Source material »

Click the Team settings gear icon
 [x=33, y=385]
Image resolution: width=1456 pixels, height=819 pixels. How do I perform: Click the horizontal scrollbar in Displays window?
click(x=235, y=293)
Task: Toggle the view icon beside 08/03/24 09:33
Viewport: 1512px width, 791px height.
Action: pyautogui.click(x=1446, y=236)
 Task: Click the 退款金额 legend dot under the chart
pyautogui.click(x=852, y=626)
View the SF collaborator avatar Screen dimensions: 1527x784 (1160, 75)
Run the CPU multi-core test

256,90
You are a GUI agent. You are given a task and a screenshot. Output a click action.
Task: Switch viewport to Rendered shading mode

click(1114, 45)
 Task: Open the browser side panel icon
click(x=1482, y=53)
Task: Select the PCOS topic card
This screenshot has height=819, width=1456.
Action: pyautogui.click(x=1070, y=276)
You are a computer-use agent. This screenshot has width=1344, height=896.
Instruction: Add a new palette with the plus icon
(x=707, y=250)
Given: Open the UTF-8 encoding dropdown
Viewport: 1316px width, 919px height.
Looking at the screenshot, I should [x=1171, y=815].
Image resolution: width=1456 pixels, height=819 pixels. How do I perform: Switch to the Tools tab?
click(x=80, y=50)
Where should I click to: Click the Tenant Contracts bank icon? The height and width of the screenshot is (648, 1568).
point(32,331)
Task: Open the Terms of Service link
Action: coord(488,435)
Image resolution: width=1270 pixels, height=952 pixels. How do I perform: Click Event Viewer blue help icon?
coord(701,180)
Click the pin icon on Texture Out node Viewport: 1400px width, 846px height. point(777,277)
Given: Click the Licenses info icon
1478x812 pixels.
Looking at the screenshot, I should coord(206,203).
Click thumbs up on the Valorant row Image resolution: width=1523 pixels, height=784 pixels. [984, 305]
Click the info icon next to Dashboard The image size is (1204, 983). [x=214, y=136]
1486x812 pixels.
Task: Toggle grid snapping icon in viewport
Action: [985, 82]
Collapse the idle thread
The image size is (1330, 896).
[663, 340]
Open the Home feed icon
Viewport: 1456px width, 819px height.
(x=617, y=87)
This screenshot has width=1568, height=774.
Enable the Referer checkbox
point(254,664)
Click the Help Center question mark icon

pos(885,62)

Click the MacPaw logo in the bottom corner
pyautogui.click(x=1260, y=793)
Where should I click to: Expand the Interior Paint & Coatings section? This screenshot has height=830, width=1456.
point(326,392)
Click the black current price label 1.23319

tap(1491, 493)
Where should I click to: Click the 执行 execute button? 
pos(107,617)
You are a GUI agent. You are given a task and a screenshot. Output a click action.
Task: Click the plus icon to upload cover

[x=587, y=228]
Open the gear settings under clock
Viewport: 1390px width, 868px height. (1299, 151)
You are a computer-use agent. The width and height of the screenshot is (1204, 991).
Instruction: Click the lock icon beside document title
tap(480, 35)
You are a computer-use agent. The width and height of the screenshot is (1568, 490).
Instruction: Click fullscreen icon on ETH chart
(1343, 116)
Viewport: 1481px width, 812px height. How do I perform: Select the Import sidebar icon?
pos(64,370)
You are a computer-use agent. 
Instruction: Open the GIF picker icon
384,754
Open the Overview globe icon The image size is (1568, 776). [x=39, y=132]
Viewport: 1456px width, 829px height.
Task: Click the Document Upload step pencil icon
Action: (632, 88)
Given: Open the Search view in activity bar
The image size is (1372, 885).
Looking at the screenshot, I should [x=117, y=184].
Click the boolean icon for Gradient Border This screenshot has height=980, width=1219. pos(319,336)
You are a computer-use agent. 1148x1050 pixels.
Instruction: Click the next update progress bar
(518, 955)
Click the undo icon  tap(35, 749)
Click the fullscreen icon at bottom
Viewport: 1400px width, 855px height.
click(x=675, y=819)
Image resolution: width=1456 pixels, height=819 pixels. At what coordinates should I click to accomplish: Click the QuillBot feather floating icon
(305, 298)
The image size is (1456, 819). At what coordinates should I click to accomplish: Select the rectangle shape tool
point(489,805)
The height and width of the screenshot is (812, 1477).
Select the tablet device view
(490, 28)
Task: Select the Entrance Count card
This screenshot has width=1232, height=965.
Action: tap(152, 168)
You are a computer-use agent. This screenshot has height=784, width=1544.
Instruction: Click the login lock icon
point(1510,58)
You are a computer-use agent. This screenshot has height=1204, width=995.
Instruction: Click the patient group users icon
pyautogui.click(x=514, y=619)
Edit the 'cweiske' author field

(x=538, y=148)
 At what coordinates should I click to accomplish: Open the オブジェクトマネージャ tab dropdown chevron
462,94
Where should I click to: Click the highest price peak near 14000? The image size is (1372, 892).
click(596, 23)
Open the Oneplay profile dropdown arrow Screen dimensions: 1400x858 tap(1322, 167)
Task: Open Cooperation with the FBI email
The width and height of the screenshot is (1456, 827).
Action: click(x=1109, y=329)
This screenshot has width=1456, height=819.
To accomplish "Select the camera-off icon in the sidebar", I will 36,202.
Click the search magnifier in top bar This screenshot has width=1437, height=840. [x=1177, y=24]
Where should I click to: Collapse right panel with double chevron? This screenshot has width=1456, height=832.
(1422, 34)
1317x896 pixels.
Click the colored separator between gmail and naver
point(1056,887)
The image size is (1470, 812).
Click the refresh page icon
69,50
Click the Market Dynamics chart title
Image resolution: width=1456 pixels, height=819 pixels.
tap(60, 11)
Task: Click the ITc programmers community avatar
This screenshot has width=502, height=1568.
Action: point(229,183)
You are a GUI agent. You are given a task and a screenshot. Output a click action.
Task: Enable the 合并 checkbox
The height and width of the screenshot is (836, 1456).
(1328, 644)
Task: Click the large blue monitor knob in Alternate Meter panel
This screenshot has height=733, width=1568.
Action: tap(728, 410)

Problem to solve » Each line of the data has to be written out exactly as it appears.

Output for this task »
Click the Team settings gear icon
 [x=33, y=385]
Image resolution: width=1456 pixels, height=819 pixels. How do I perform: Click the horizontal scrollbar in Displays window?
click(x=235, y=293)
Task: Toggle the view icon beside 08/03/24 09:33
Viewport: 1512px width, 791px height.
Action: pyautogui.click(x=1446, y=236)
 Task: Click the 退款金额 legend dot under the chart
pyautogui.click(x=852, y=626)
View the SF collaborator avatar Screen dimensions: 1527x784 (1160, 75)
Run the CPU multi-core test

256,90
You are a GUI agent. You are given a task and a screenshot. Output a click action.
Task: Switch viewport to Rendered shading mode

click(1114, 45)
 Task: Open the browser side panel icon
click(x=1482, y=53)
Task: Select the PCOS topic card
This screenshot has height=819, width=1456.
Action: pyautogui.click(x=1070, y=276)
You are a computer-use agent. This screenshot has width=1344, height=896.
Instruction: Add a new palette with the plus icon
(x=707, y=250)
Given: Open the UTF-8 encoding dropdown
Viewport: 1316px width, 919px height.
Looking at the screenshot, I should [x=1171, y=815].
Image resolution: width=1456 pixels, height=819 pixels. How do I perform: Switch to the Tools tab?
click(x=80, y=50)
Where should I click to: Click the Tenant Contracts bank icon? The height and width of the screenshot is (648, 1568).
point(32,331)
Task: Open the Terms of Service link
Action: coord(488,435)
Image resolution: width=1270 pixels, height=952 pixels. How do I perform: Click Event Viewer blue help icon?
coord(701,180)
Click the pin icon on Texture Out node Viewport: 1400px width, 846px height. point(777,277)
Given: Click the Licenses info icon
1478x812 pixels.
Looking at the screenshot, I should coord(206,203).
Click thumbs up on the Valorant row Image resolution: width=1523 pixels, height=784 pixels. [984, 305]
Click the info icon next to Dashboard The image size is (1204, 983). [x=214, y=136]
1486x812 pixels.
Task: Toggle grid snapping icon in viewport
Action: [985, 82]
Collapse the idle thread
The image size is (1330, 896).
[663, 340]
Open the Home feed icon
Viewport: 1456px width, 819px height.
(x=617, y=87)
This screenshot has width=1568, height=774.
Enable the Referer checkbox
point(254,664)
Click the Help Center question mark icon

pos(885,62)

Click the MacPaw logo in the bottom corner
pyautogui.click(x=1260, y=793)
Where should I click to: Expand the Interior Paint & Coatings section? This screenshot has height=830, width=1456.
point(326,392)
Click the black current price label 1.23319

tap(1491, 493)
Where should I click to: Click the 执行 execute button? 
pos(107,617)
You are a GUI agent. You are given a task and a screenshot. Output a click action.
Task: Click the plus icon to upload cover

[x=587, y=228]
Open the gear settings under clock
Viewport: 1390px width, 868px height. (1299, 151)
You are a computer-use agent. The width and height of the screenshot is (1204, 991).
Instruction: Click the lock icon beside document title
tap(480, 35)
You are a computer-use agent. The width and height of the screenshot is (1568, 490).
Instruction: Click fullscreen icon on ETH chart
(1343, 116)
Viewport: 1481px width, 812px height. How do I perform: Select the Import sidebar icon?
pos(64,370)
You are a computer-use agent. 
Instruction: Open the GIF picker icon
384,754
Open the Overview globe icon The image size is (1568, 776). [x=39, y=132]
Viewport: 1456px width, 829px height.
Task: Click the Document Upload step pencil icon
Action: (632, 88)
Given: Open the Search view in activity bar
The image size is (1372, 885).
Looking at the screenshot, I should [x=117, y=184].
Click the boolean icon for Gradient Border This screenshot has height=980, width=1219. pos(319,336)
You are a computer-use agent. 1148x1050 pixels.
Instruction: Click the next update progress bar
(518, 955)
Click the undo icon  tap(35, 749)
Click the fullscreen icon at bottom
Viewport: 1400px width, 855px height.
click(x=675, y=819)
Image resolution: width=1456 pixels, height=819 pixels. At what coordinates should I click to accomplish: Click the QuillBot feather floating icon
(305, 298)
The image size is (1456, 819). At what coordinates should I click to accomplish: Select the rectangle shape tool
point(489,805)
The height and width of the screenshot is (812, 1477).
Select the tablet device view
(490, 28)
Task: Select the Entrance Count card
This screenshot has width=1232, height=965.
Action: tap(152, 168)
You are a computer-use agent. This screenshot has height=784, width=1544.
Instruction: Click the login lock icon
point(1510,58)
You are a computer-use agent. This screenshot has height=1204, width=995.
Instruction: Click the patient group users icon
pyautogui.click(x=514, y=619)
Edit the 'cweiske' author field

(x=538, y=148)
 At what coordinates should I click to accomplish: Open the オブジェクトマネージャ tab dropdown chevron
462,94
Where should I click to: Click the highest price peak near 14000? The image size is (1372, 892).
click(596, 23)
Open the Oneplay profile dropdown arrow Screen dimensions: 1400x858 tap(1322, 167)
Task: Open Cooperation with the FBI email
The width and height of the screenshot is (1456, 827).
Action: click(x=1109, y=329)
This screenshot has width=1456, height=819.
To accomplish "Select the camera-off icon in the sidebar", I will 36,202.
Click the search magnifier in top bar This screenshot has width=1437, height=840. [x=1177, y=24]
Where should I click to: Collapse right panel with double chevron? This screenshot has width=1456, height=832.
(1422, 34)
1317x896 pixels.
Click the colored separator between gmail and naver
point(1056,887)
The image size is (1470, 812).
Click the refresh page icon
69,50
Click the Market Dynamics chart title
Image resolution: width=1456 pixels, height=819 pixels.
tap(60, 11)
Task: Click the ITc programmers community avatar
This screenshot has width=502, height=1568.
Action: point(229,183)
You are a GUI agent. You are given a task and a screenshot. Output a click action.
Task: Enable the 合并 checkbox
The height and width of the screenshot is (836, 1456).
(1328, 644)
Task: Click the large blue monitor knob in Alternate Meter panel
This screenshot has height=733, width=1568.
Action: tap(728, 410)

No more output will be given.